To be done>
Answer the following questions using the excerpt below on get_or_create():
(a) What is returned after a call to get_or_create()?
(b) What may happen under simultaneous access if the default arguments do not constrain the item to be unique in the database?
(c) Which three qualities make the database the best cross-process mechanism available?

Text excerpt>
— Begin —

Rather than using doubts, let's use the code as our guide...
After a call to get_or_create(), you are returned an object that is
known to be in the database and matches the filters you passed in. If no
object matching those constraints exists, it is created using the
default arguments passed in. This will always be true regardless of how
many threads or processes are simultaneously accessing the function.
However -- and this is important -- if the default arguments you pass in
do not constrain the item to be unique in the database, it is possible
that two such items are created via simultaneous access. Get_or_create()
does not say that it will work around that case. You have passed in
requirements for an object that are non-unique, so more than one
instance are created. If you only want a unique object, make sure that
the arguments you provide as the defaults argument specify it must be
unique at the database level. That's what I mean by the database
handling the problems. The database is the ultimate synchronisation
point here and we should use it as much as possible, since it's the best
cross-process thing we've got available: fine-grained, low-level (so
conflict detection and resolution happens at the most specific place
possible) and already in existence so we don't add extra overhead.

— End —

Data supplied>
— Begin —

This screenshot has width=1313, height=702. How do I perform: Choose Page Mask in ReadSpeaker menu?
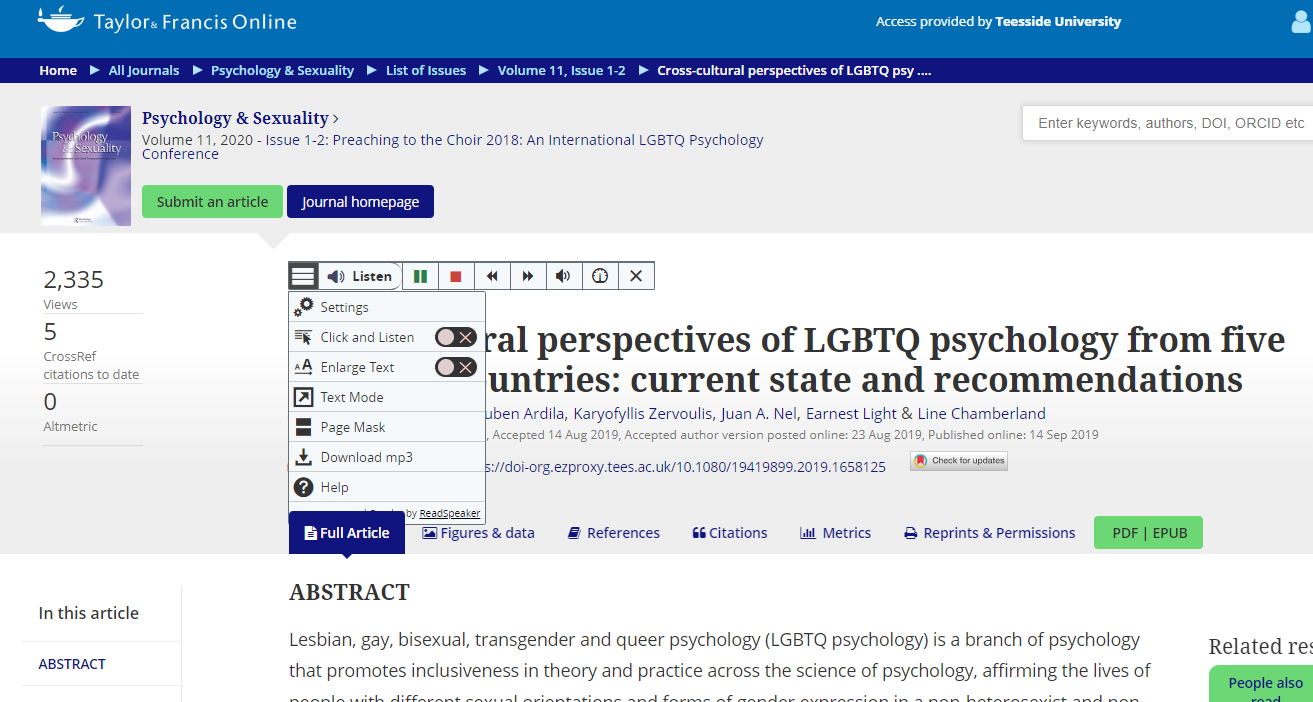352,427
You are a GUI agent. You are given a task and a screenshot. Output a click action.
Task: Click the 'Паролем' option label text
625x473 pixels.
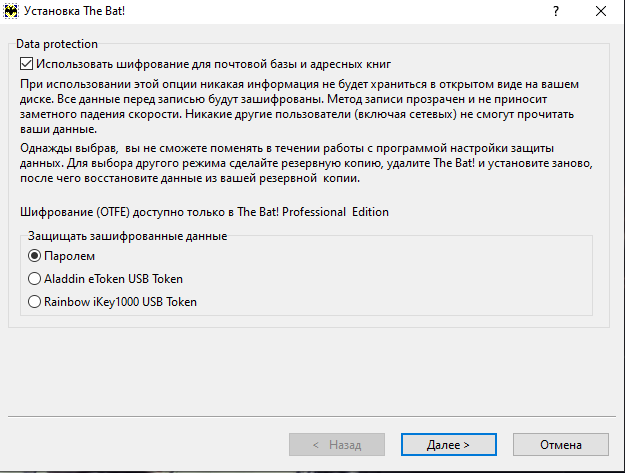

— End —

Final answer>
(a) An object that is known to be in the database and matches the filters passed in.
(b) Two such items may be created.
(c) It is fine-grained, low-level, and already in existence.